Amberley smiled, but for once in his life forbore to retort caustically. His attention was all for the tricky road he was following; the sergeant got monosyllabic answers to his questions and wisely gave up all attempt at conversation.
The trail was a difficult one, often lost. The Vauxhall had left the main roads for a network of country lanes. From time to time Amberley stopped to ask whether it had been seen. Mostly a stolid headshake answered the question, but twice he got news of the car; once from a railway officiall in charge of a level-crossing, once from a night watchman huddled over a brazier in a wooden hut beside some road repairs. The Vauxhall seemed to be heading south-west and to be maintaining a steady but not extraordinary speed. Obviously the driver was taking no risks of meeting with an accident or a hold-up; it seemed too as though he had no very great fear of being followed.
The sergeant, who, when they plunged into the second-class roads, pursuing an erratic course, privately thought there was little chance of catching a car bound for an unknown destination and bearing a false nameplate, began after a little time to realise that Amberley was pushing forward to some definite point. When they stopped at Hillingdean and the sergeant conferred with a constable on point duty there, he got out a road map and studied it intently.
The warning, sent out from Upper Nettlefold, had been received by all the southern stations but bore no fruit. No car of the stated number had anywhere been seen. Amberley cursed himself for having given the fatal number and wasted no more time in inquiring for it.
There were many circuitous byways that led to the coast, so that it was hardly surprising that the sergeant should consider the chase hopeless. For miles they had no intelligence of the Vauxhall, but Amberley never slackened speed except to read a signpost here and there, and never hesitated in his choice of direction. It became increasingly apparent to the sergeant that he had a fixed goal in his mind, for it could scarcely be due to chance that they picked the trail up again twice when it had seemed completely lost.
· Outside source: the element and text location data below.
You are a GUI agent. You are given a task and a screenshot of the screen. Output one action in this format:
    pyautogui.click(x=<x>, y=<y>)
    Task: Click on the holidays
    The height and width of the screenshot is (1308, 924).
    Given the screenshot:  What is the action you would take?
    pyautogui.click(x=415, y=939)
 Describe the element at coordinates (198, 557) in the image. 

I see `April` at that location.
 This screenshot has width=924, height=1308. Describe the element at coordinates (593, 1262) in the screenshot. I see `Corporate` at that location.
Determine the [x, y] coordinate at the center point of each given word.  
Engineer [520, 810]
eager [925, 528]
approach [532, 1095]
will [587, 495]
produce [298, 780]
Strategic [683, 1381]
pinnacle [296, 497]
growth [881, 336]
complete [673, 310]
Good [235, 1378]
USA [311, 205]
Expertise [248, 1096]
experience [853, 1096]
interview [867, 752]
Once Amberley bade him take the map over a difficult piece of country and guide him to some village the sergeant had never heard of. The sergeant ventured to ask where they were going. He had to raise his voice to be heard above the roar of the engine. He saw Amberley give a shrug, and managed to catch the word, "Littlehaven." It conveyed nothing to the sergeant. As the Bentley rocked over a stretch of lane pitted with holes he said: "If you're sure where he's gone, sir, why don't you take the main road?"
"Because I'm not sure, damn you!" said Mr. Amberley. "It's the best I can do."
The sergeant relapsed into silence. Except for the discomfort of travelling at a shocking pace over bad roads he was not sure that he wasn't glad they had chosen deserted lanes. At least they ran less risk of an accident. He shuddered to think what might happen on a main road. As it was he spent most of his time clutching at the door to steady himself, and although his nerves were becoming dulled, he had several bad frights. Once when a bicyclist wobbled into the middle of the road and the Bentley's wheels tore at the loose surface as it took a sudden swerve round the unwary cyclist, he was moved to shout: "People like you, Mr. Amberley, didn't ought to be allowed anything more powerful than a Ford!"
He had thought it a still night, but the wind whistled east his ears and once nearly swept his helmet off. He jammed it on more firmly and thought Mr. Amberley must be fairly scared out of his senses to treat his car in this frightful fashion.
The moon had come up and was riding serenely overhead, occasionally obscured by a drifting cloud. The country through which they were travelling was unfamiliar to the sergeant. He retained ever afterwards the memory of untarred roads with puddles gleaming in the moonlight, of hedges flashing past, of villages where warm lamps glowed behind uncurtained windows, and of signposts stretching cracked arms to point the way to unknown hamlets; of hills up which the Bentley stormed, of sudden sickening lurches as the car took a bad corner, of the electric horn insistently blaring at slower-going vehicles, forcing them to draw in to the side; and above all of Mr. Amberley's face beside him, with the eyes never wavering from the road ahead and the mouth compressed in a hard, merciless line.